_MATERIAL SUPPLIED:_
_ _ _
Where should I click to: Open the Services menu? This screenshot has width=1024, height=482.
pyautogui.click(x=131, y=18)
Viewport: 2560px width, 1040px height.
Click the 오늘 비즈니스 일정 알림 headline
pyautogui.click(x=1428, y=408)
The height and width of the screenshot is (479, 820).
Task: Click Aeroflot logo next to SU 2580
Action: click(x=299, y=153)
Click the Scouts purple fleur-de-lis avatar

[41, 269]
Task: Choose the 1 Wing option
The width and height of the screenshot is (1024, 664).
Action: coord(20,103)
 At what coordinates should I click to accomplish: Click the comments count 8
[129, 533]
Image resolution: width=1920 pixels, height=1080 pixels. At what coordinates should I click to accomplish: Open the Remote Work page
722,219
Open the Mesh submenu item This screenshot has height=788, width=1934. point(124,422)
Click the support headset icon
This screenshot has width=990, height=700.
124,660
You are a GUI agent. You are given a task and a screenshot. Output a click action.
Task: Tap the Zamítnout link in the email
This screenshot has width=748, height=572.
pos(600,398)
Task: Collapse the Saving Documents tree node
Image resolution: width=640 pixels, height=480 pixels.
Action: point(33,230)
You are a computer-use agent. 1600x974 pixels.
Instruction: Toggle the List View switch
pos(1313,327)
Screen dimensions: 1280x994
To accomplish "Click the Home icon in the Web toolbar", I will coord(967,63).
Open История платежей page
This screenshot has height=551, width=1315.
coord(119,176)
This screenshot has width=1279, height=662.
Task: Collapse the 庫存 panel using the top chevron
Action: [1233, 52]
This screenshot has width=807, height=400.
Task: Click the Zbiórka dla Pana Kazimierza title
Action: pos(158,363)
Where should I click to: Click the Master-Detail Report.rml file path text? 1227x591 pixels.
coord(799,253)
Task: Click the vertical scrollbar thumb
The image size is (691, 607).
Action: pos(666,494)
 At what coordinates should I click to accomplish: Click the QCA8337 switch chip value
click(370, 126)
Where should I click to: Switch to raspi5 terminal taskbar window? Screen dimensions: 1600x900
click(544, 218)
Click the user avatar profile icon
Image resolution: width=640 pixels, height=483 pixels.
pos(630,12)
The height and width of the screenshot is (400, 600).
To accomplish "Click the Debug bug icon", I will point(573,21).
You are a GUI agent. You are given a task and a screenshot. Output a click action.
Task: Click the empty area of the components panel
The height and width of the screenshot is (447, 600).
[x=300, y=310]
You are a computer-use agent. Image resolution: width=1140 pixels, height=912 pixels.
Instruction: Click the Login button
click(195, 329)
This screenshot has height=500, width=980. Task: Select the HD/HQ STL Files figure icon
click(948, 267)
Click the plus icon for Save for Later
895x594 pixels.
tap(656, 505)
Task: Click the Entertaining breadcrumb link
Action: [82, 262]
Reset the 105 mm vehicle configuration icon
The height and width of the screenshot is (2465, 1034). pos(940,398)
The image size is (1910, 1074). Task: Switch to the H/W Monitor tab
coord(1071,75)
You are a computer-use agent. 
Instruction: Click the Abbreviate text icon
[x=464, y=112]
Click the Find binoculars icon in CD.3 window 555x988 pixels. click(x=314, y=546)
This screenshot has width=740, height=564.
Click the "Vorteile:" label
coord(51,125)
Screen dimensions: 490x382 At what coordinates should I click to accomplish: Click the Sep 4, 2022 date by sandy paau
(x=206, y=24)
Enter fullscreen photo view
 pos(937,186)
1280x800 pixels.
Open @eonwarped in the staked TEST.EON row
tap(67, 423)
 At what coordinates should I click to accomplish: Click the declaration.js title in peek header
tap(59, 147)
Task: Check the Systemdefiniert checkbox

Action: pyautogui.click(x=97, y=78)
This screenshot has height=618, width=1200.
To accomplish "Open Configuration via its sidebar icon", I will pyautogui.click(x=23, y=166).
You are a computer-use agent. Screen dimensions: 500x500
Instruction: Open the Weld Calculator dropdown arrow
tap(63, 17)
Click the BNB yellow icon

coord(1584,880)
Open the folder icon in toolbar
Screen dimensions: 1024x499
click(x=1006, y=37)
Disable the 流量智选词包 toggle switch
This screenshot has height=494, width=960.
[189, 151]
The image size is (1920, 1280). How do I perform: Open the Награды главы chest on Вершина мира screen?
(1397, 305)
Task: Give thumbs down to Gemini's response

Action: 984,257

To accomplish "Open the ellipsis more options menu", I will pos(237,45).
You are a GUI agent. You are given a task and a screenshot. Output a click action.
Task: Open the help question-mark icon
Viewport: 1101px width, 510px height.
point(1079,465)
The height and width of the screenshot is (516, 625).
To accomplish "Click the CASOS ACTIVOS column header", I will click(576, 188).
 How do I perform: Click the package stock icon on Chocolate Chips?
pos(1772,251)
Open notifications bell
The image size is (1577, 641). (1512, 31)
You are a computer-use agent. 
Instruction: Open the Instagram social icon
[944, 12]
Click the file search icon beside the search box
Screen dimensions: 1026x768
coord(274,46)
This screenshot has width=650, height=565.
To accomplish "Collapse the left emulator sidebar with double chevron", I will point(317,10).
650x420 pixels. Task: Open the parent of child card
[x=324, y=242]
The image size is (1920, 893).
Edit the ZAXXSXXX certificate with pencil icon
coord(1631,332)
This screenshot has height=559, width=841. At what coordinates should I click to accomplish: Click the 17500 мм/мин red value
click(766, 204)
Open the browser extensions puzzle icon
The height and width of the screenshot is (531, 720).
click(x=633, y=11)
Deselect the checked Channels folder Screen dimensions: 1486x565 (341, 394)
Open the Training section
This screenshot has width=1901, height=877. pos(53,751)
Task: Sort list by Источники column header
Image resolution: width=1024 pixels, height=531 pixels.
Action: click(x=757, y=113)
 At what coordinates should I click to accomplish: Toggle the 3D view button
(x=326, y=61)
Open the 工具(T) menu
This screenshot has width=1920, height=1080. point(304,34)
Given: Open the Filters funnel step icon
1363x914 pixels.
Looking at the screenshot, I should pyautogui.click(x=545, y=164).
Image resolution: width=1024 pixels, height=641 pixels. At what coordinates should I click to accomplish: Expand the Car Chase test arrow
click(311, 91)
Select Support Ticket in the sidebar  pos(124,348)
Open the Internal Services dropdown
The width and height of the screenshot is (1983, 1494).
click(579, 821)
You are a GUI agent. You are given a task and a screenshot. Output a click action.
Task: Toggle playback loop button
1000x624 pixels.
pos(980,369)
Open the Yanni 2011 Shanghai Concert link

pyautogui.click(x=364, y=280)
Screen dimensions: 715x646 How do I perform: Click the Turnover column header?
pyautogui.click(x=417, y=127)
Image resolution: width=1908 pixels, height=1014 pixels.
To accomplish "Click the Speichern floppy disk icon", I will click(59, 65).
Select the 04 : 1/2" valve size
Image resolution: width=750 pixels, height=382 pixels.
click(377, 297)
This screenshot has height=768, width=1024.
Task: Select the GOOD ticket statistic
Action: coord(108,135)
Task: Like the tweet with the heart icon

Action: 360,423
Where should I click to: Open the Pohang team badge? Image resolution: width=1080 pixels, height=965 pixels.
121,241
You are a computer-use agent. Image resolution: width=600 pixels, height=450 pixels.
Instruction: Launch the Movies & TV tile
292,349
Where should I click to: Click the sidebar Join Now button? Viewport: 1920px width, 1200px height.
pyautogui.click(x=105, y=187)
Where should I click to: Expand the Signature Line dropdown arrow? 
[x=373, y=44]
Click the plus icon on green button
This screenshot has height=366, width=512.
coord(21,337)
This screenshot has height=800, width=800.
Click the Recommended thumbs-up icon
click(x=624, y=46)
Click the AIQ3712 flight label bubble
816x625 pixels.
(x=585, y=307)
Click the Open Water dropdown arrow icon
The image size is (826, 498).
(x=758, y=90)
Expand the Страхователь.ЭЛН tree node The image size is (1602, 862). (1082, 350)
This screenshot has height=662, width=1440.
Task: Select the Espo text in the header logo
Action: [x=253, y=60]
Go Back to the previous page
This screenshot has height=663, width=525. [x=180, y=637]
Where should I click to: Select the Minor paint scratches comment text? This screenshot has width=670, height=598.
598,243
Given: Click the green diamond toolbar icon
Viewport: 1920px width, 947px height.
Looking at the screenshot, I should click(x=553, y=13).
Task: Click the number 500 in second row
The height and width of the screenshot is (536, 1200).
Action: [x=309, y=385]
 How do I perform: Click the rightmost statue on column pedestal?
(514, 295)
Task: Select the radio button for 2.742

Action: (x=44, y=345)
_ _ _
_WORK TASK:_
Each line from the one containing "The height and width of the screenshot is (536, 1200)." to the end of the records should be echoed exactly, and no other line.

_ANSWER BOX:_
The height and width of the screenshot is (536, 1200).
Action: [x=309, y=385]
 How do I perform: Click the rightmost statue on column pedestal?
(514, 295)
Task: Select the radio button for 2.742

Action: (x=44, y=345)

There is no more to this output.